I am sorry if I offended Reed with the unspecified concept of "cultural
level." I should have said something like relative degree of
socio-political/socio-economic complexity, and then given a scale. My
non-scalar point was that except for a few places such as Chang'an,
Damascas, or Constantinople, at ca. 1000 AD, and indeed at 1492 AD, most
of the people in the "Old" world lived in very similar political and
economic circumstances as those of the "New" world.
But Reed seems to be saying that the very act of comparing cultural
systems is invidious. Let me just say that any human act, whether it is a
wink, or a comparison, can be used for invidious political purposes.
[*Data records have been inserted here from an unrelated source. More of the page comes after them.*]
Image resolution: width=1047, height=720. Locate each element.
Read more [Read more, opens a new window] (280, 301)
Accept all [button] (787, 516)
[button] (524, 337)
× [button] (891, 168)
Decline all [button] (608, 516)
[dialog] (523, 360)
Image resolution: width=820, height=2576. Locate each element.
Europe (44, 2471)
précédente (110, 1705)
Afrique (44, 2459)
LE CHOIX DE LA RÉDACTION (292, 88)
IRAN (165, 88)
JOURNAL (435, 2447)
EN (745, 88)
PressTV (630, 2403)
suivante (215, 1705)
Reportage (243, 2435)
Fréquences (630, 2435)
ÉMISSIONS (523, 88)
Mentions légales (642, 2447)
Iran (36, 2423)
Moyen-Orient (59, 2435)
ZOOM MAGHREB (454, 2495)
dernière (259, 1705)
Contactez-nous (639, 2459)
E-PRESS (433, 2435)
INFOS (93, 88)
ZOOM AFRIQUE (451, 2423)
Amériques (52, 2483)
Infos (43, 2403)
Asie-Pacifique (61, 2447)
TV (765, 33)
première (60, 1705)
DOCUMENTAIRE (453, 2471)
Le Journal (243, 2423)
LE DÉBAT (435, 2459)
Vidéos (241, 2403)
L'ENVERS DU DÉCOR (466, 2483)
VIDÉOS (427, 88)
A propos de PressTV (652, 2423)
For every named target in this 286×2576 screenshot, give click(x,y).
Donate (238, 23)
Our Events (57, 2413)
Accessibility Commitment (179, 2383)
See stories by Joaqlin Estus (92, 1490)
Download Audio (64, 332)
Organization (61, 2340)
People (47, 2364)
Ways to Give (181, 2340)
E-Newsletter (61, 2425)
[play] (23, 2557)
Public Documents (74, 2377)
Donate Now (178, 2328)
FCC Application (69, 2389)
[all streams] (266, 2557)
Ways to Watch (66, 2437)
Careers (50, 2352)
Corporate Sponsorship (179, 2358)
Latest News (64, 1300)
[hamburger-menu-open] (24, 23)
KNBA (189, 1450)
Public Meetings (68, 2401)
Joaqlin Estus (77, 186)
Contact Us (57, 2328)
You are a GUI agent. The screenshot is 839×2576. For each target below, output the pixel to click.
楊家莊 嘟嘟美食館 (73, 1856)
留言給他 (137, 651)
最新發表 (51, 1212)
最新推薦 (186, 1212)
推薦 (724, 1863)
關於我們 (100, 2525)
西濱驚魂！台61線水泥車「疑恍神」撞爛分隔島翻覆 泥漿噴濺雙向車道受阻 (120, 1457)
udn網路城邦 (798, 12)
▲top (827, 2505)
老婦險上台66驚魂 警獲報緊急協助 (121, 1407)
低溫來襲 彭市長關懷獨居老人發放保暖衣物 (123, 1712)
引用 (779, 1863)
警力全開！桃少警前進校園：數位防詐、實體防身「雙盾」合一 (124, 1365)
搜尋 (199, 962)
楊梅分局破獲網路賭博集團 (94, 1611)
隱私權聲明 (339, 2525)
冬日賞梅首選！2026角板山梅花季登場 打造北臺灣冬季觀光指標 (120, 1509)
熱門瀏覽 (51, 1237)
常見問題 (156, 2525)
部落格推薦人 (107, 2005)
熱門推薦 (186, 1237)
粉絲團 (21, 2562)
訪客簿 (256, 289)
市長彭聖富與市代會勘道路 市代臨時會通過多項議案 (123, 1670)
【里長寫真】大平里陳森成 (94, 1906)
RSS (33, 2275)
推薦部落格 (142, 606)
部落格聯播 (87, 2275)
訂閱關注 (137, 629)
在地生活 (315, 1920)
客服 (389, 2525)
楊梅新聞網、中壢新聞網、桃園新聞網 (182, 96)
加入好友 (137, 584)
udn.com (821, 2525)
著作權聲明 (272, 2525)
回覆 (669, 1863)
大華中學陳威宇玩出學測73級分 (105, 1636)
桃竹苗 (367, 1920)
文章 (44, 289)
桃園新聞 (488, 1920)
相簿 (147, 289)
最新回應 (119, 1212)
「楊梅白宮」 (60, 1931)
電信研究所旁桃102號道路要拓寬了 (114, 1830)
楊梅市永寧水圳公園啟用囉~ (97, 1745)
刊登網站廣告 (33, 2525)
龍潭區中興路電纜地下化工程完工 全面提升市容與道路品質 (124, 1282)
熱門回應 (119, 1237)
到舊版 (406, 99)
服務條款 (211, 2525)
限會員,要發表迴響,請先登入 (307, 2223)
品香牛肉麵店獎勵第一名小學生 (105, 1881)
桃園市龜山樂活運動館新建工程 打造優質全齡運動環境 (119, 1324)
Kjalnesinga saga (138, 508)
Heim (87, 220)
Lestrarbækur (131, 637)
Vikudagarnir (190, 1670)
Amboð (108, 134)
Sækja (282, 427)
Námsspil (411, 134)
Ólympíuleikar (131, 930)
Dwight Reed's second point is somewhat different:
> Further, suppose that it were the case that from time of entry into the
> americas until 1492, all indigenous peoples were living a lifeway basically
> unchanged with respect to say, resource base and general form of social
> organization (e.g., all folks continued to be, say, small scale
> hunting/gathering societies). Would this in any way justify the assertions
> made in the quoted text from the web page? I think not,
Nor do I. The argument quoted from the Ayn Rand webpage is an old one, and is
essentially based on Genesis, that the Natives were not developing the
potentials of the land, and therefore had no right to it. However, most of
the arguments which use that approach have the basic facts wrong, not
only those of Native land use patterns, but also those of European land
use. This goes back to Reed's conclusion, and to my original question re
Inuit Ivory in the Incas:
> [the problem is] not in the misuse, wrong use, false use,
> and incorrect use of factual information.
But that is just it, the problem *is* in the misuse, wrong use, false use,
and incorrect use of non-factual information.